In both surveys, the majority of respondents (roughly 70-75%) were aged 25-34; only 12% were teenagers. The proportion who were cohabiting was higher in the second survey than in the first (17% vs. 10%), while the proportion who were married was lower (42% vs. 52%).
On average, men in the later survey said they had had 12.7 lifetime sexual partners, and women reported having had 6.5. Eighteen percent of men and 24% of women reported no more than one lifetime partner; 60% and 46%, respectively, reported five or more. During the five years preceding the survey, men reportedly had had an average of 3.8 partners, while women had had 2.4. Fifty-one percent of men and 63% of women said they had had no partners or only one in the previous five years, but sizable proportions (21% and 12%, respectively) had had five or more. For both men and women, the mean number of partners during the last five years was highest among 16-24-year-olds and declined in each successive age-group.
Thirty-one percent of men and 21% of women in the second Natsal reported having had a new partner--overwhelmingly a partner of the opposite sex--in the past year. Of these, 57% of men and 43% of women said that the first time they had had intercourse with their most recent partner was within one month of their meeting.
Among all respondents who had had a sexual partner in the year before the 2000 survey, the researchers estimated that 15% of men and 9% of women had had concurrent relationships. Men and women who had had a heterosexual relationship during the previous year reportedly had had sex an average of 6-7 times in the four weeks before the survey.
One-quarter of men and one in five women interviewed for the second survey reported having used a condom at every act of intercourse in the past four weeks; the proportions were higher among those who had had two or more partners in the past year (33% of men and 24% of women) than among those who had had only one (21% and 17%, respectively). However, 15% of men and 10% of women had had multiple partners over the previous year and had not used condoms consistently during the month prior to the survey. Five percent of men and 3% of women considered themselves to be at high risk of contracting HIV.
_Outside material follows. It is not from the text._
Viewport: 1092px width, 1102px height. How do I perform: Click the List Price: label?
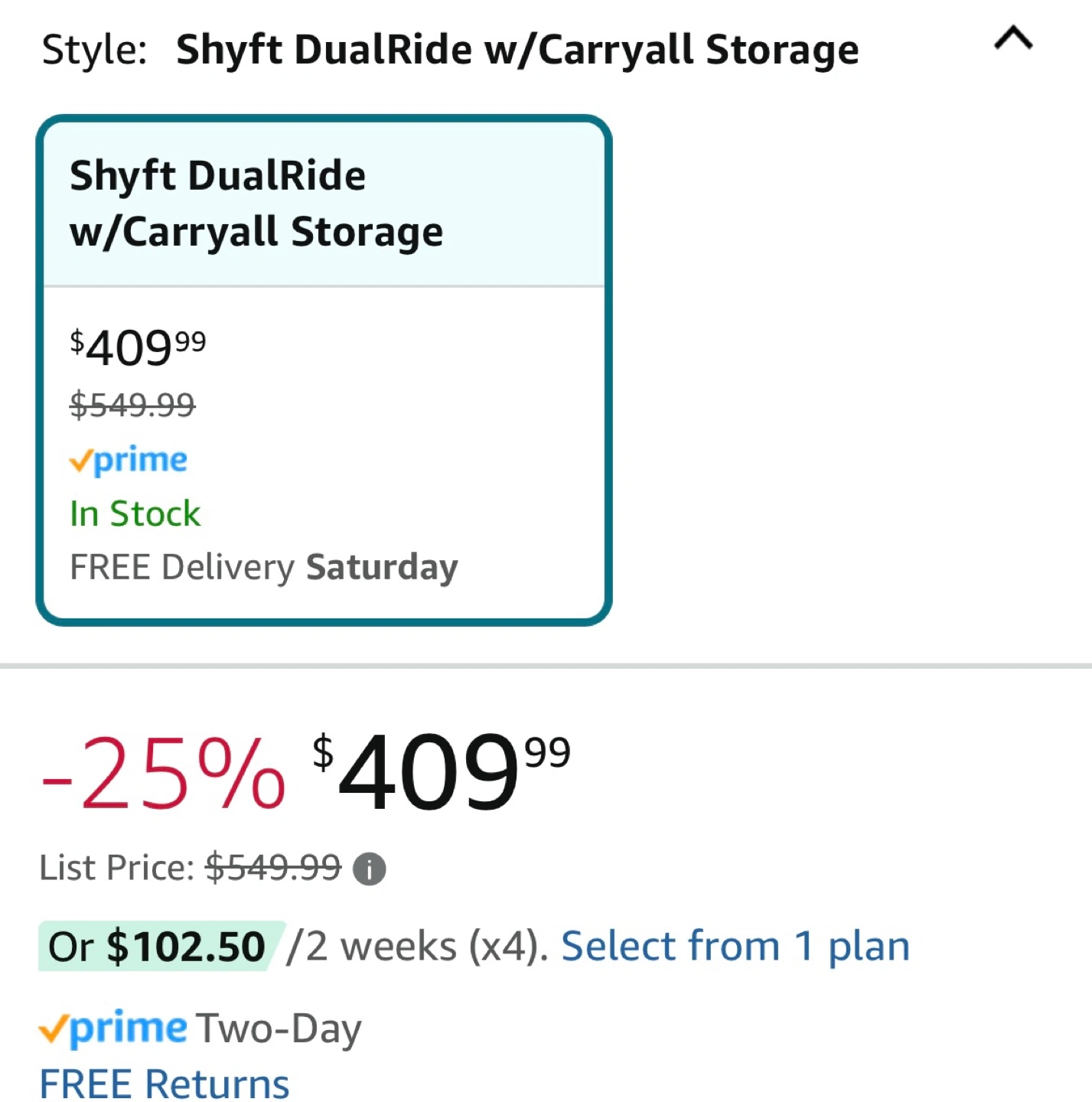[x=117, y=869]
The analysts compared data from the two rounds of Natsal by calculating age-adjusted odds ratios. Results of these analyses showed that for both men and women, the lifetime number of opposite-sex partners, number of such partners in the past five years and number of same-sex partners in the past five years increased significantly in the decade between surveys. Men and women in the later survey had elevated odds of ever having had a partner of the same sex, of having had a same-sex partner in the past five years and of recently having had concurrent partnerships (odds ratios, 1.4-3.4). While they were no more likely than their counterparts 10 years earlier to report recent vaginal intercourse, they had significantly higher odds of reporting oral-genital contact or anal intercourse (1.6-1.9). Men had higher odds in 2000 than in 1990 of saying that they had paid for sex in the past five years and that they had ever injected drugs (2.1 for each); women in 2000 had reduced odds of reporting injection-drug use in the past five years.
For both men and women, the odds of consistent condom use during vaginal or anal sex in the four weeks before the survey were significantly elevated in 2000 (odds ratio, 1.5 for men and 1.3 for women). However, the odds of both having had two or more partners in the past year and having used condoms inconsistently in the previous month were elevated (1.2 for men and 1.5 for women). Respondents to the second survey had higher odds than those participating in 1990 of considering themselves "quite a lot or greatly at risk of HIV" (1.8 for men and 1.5 for women).
The analysts acknowledge that some of the behavioral changes identified by the 2000 Natsal may reflect respondents' greater willingness to report behaviors because of societal changes and the use of computer-assisted self-interview. Still, they conclude that "despite raised public awareness of sexual health issues and the challenges of the global HIV epidemic, [the] results imply sustained population risk, which should signal a re-appraisal of the effectiveness of the programmes of the past decade and provide impetus for new approaches to, and investment in, public health interventions to improve sexual health."--D. Hollander
1. Johnson AM et al., Sexual behaviour in Britain: partnerships, practices, and HIV risk behaviours, Lancet, 2001, 358(9296):1835-1842.